Write out the whole listing. Leave out nothing.

#####

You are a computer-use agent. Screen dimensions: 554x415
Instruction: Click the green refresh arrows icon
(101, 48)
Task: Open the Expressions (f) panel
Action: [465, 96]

#####

**COMPLETED TASK:**
You are a computer-use agent. Screen dimensions: 554x415
Instruction: Click the green refresh arrows icon
(101, 48)
Task: Open the Expressions (f) panel
Action: [465, 96]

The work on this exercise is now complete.